**Dataset records:**
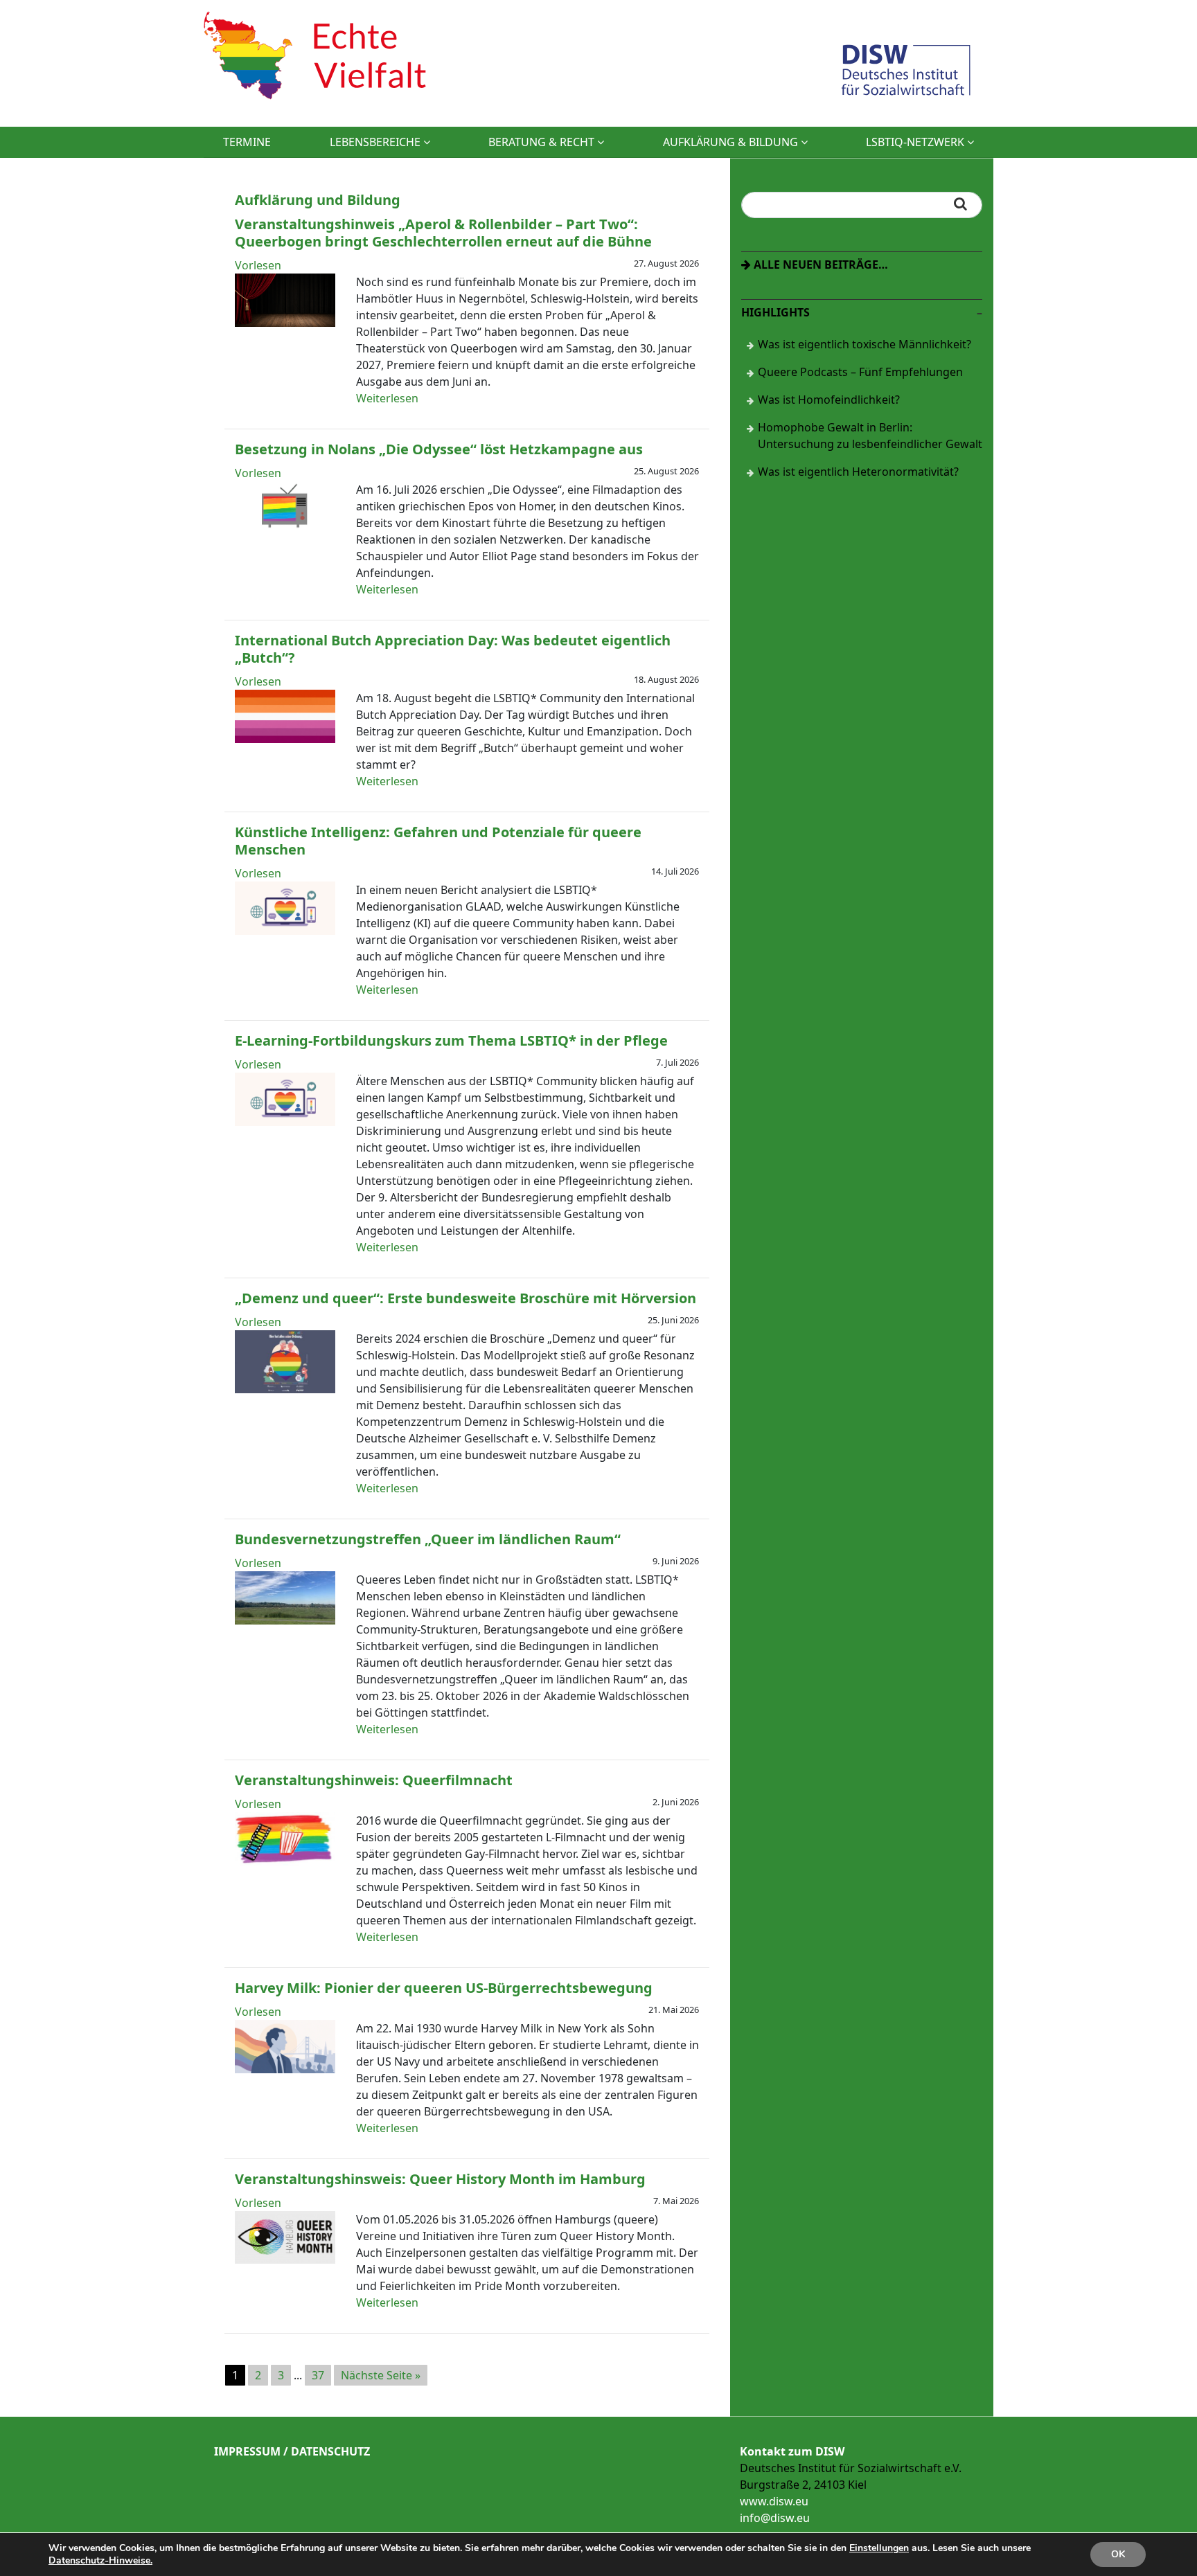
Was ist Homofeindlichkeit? (829, 399)
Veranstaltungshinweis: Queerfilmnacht (374, 1780)
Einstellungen (879, 2548)
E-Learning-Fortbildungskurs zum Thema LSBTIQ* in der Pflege (451, 1040)
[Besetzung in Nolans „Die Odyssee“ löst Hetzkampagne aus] (285, 530)
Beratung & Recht (542, 142)
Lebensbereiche (376, 142)
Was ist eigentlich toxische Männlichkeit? (864, 344)
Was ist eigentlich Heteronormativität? (858, 471)
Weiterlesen (387, 398)
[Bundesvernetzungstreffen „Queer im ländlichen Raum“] (285, 1620)
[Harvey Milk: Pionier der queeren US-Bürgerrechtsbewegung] (285, 2069)
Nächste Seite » (380, 2375)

**Task goal:** From the data, collect all lines where the string "eigentlich" appears.

**Task result:**
Was ist eigentlich toxische Männlichkeit? (864, 344)
Was ist eigentlich Heteronormativität? (858, 471)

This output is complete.